== Textauszug ==

╭──

Thailand ist eigentlich ein buddhistisches Land. Doch neben dem Buddhismus spielen auch Geister, Götter, Wahrsager und eine grosse Prise Aberglaube eine wichtige Rolle.
In vielen buddhistischen Klöstern und Tempeln können sich die Gläubigen mit ein paar Baht etwas Seelenfrieden oder das Glück in Lotto oder Liebe erkaufen. Der buddhistische Tempel Mahabut in Bangkok hat diese Praxis perfektioniert: SRF-Korrespondentin Karin Wenger hat den Ort besucht und berichtet.
«Ein spiritueller Jahrmarkt»
Wat Mahabut ist eine Art spiritueller Jahrmarkt. So verspricht eine künstliche Kuh jedem, der sie mit ein paar Baht füttert, Gesundheit, Reichtum und ein langes Leben. Buddha-Figuren mit Löchern im Bauch laden zum Spenden ein.
Ein Mann bietet verschiedene Fische, die er vorher gefangen hat, zum Verkauf an. Wer sie im Teich nebenan wieder frei lässt, wird dafür mit Glück, Ansehen oder Geld belohnt, so das Heilsversprechen.
Sie komme oft hierher, um Fische zu kaufen, in der Hoffnung, dass ihr Leben dann besser werde, sagt Sirirat, eine Käuferin. Sie gehe dann immer auch zum Schrein von Yaa Nak, kaufe für diese ein traditionelles, thailändisches Kleid oder stecke ihr etwas Geld in die Bluse und bitte sie, ihr die gewinnbringenden Lottozahlen zu verraten.
Yaa Nak ist nicht etwa eine Wahrsagerin, sondern ein Geist, der in einem Schrein im buddhistischen Tempel verehrt wird. Menschen aus ganz Thailand pilgern zum Schrein von Yaa Nak. Sie spenden Geld, Kleider oder machen andere Tempelgaben und greifen danach in einen Topf mit Eiern, die mit Zahlen beschriftet sind. Nach diesen Zahlen suchen sie dann die Lottoscheine aus, die man ebenfalls im Tempel kaufen kann.
Glücksspiele und Lottoscheine im Buddhismus?
Künstliche Kühe, glücksbringende Fische und Geister, die die richtigen Lottozahlen verraten – was hat das noch mit der Lehre Buddhas zu tun?

╰──

== Datenteil ==
╭──

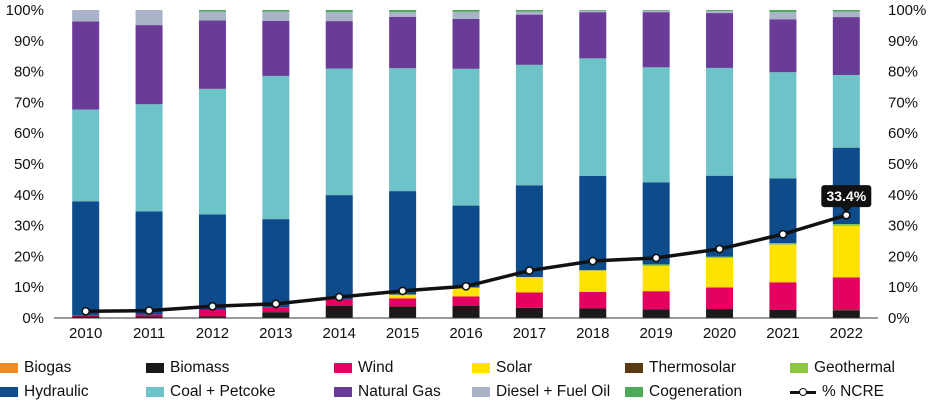 The height and width of the screenshot is (403, 934). Describe the element at coordinates (339, 45) in the screenshot. I see `bar-segment-natural-gas-2014` at that location.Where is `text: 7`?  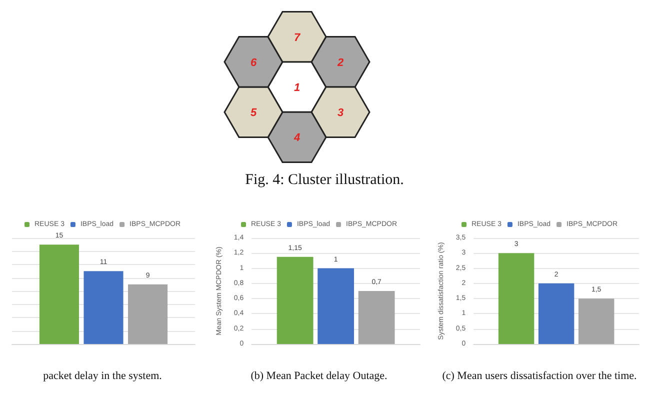
text: 7 is located at coordinates (298, 38).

╰──

== Arbeitsauftrag ==
Gib den Textauszug von „Thailand ist eigentlich“ bis einschließlich „zum Spenden ein.“ wortgetreu wieder. Die Daten stammen aus einer anderen Quelle als der Textauszug.

== Ergebnis ==
Thailand ist eigentlich ein buddhistisches Land. Doch neben dem Buddhismus spielen auch Geister, Götter, Wahrsager und eine grosse Prise Aberglaube eine wichtige Rolle.
In vielen buddhistischen Klöstern und Tempeln können sich die Gläubigen mit ein paar Baht etwas Seelenfrieden oder das Glück in Lotto oder Liebe erkaufen. Der buddhistische Tempel Mahabut in Bangkok hat diese Praxis perfektioniert: SRF-Korrespondentin Karin Wenger hat den Ort besucht und berichtet.
«Ein spiritueller Jahrmarkt»
Wat Mahabut ist eine Art spiritueller Jahrmarkt. So verspricht eine künstliche Kuh jedem, der sie mit ein paar Baht füttert, Gesundheit, Reichtum und ein langes Leben. Buddha-Figuren mit Löchern im Bauch laden zum Spenden ein.